### Your instructions
Each line from the one containing "Open the layer style fx menu" through the end of the records below must be repeated exactly, and no other line.

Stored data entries
Start of Block

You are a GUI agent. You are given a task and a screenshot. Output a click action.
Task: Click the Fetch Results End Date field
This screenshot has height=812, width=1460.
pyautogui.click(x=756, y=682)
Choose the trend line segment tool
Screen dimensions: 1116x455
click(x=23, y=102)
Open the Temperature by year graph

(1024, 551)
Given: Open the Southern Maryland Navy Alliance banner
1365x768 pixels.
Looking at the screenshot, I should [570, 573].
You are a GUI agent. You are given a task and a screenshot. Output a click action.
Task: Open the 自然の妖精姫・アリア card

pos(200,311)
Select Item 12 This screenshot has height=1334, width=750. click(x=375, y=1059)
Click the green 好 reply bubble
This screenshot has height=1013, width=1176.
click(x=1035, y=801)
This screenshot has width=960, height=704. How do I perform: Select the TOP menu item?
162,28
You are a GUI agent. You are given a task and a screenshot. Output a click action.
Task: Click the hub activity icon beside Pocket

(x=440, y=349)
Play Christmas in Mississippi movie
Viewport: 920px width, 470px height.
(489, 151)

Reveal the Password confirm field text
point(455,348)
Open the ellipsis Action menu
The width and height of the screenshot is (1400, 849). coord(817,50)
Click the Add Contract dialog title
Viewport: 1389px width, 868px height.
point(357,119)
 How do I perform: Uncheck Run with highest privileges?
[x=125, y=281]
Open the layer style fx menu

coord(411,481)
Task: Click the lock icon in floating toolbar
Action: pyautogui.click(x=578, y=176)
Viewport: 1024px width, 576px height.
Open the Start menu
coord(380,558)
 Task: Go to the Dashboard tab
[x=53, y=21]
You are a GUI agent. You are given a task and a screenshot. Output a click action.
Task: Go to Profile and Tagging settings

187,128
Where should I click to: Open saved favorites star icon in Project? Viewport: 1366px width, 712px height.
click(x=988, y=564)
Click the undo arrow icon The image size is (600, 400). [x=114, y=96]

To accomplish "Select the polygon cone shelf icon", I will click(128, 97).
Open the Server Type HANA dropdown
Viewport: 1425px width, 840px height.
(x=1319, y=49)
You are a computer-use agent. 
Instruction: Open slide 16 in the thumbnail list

End of Block

### Result for this exercise
Open the layer style fx menu

coord(411,481)
Task: Click the lock icon in floating toolbar
Action: pyautogui.click(x=578, y=176)
Viewport: 1024px width, 576px height.
Open the Start menu
coord(380,558)
 Task: Go to the Dashboard tab
[x=53, y=21]
You are a GUI agent. You are given a task and a screenshot. Output a click action.
Task: Go to Profile and Tagging settings

187,128
Where should I click to: Open saved favorites star icon in Project? Viewport: 1366px width, 712px height.
click(x=988, y=564)
Click the undo arrow icon The image size is (600, 400). [x=114, y=96]

To accomplish "Select the polygon cone shelf icon", I will click(128, 97).
Open the Server Type HANA dropdown
Viewport: 1425px width, 840px height.
(x=1319, y=49)
You are a computer-use agent. 
Instruction: Open slide 16 in the thumbnail list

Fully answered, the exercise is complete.